RE: Weekly Call for Agenda Items

> >And that in the definition of the RDF graph we use MUST
> language, whereas in
> >the discussion of RDF/XML we indicate that parsers SHOULD use normalizing
> >transcoders, (with a reference to a CHARMOD WD).
> >
> >Issue: do we want a note saying that non normalized unicode
> input MUST NOT
> >be normalized. (This is one of the safe guards in charmod, but it assumes
> >that specs are defining a processing model, and we are not).
>
> I'm confused here.  Why do we say the a parser should use a normalizing
> transcoder whilst at the same time saying it MUST NOT normalize
> non-normalized unicode?
>
> Dumbo of Bristol
> Brian
>

I've got bigger ears than you! (also of Bristol)

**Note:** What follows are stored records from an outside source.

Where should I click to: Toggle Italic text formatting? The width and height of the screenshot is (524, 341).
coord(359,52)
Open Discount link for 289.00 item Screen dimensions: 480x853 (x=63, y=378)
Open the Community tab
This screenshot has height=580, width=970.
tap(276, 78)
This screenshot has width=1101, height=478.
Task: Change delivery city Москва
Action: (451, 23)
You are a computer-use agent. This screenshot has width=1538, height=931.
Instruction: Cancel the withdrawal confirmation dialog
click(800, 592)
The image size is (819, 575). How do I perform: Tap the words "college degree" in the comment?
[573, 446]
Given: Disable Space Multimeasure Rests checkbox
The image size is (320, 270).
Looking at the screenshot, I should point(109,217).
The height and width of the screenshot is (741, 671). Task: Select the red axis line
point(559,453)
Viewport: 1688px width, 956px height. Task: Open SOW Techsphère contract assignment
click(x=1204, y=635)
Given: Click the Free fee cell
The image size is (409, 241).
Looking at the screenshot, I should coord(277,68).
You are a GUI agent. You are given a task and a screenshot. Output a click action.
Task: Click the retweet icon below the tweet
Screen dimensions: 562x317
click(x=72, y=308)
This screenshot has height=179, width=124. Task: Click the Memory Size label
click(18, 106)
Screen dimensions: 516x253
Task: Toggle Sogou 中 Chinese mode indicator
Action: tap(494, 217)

The early uniform normalization approach to unicode normalization is that
the first producer of *Unicode* must normalize (and nobody else).

I am an RDF/XML parser.

If I read an RDF/XML document and it is in utf-8 then if it's not normalised
it's an error.

If I read Shift-JIS (no idea whether there is a normalization problem) then
I turn it into unicode, and it's my job to make sure that unicode is
normalised. To perform this job, I ask Xerces to do it, and they either have
or don't have appropriate normalizing transcoders. Once charmod is deployed
they will have these things. Since charmod is not deployed I prefer SHOULD
language.

The motivation for this is to ensure maximum compatibility with the lazy
implementor who does nothing. He probably has never heard of shift-JIS and
so rejects it. A normalized unicode document is processed identically by me
and Mr Lazy. A non-normalized unicode document is rejected by me (in strict
conformance mode). (In default mode, a non-normalized unicode document
generates a warning from me, but then I do not normalize it but proceed
anyway like Mr Lazy).

So when we both produce an answer we produce the same answer.

Jeremy

Received on Friday, 15 March 2002 05:10:26 UTC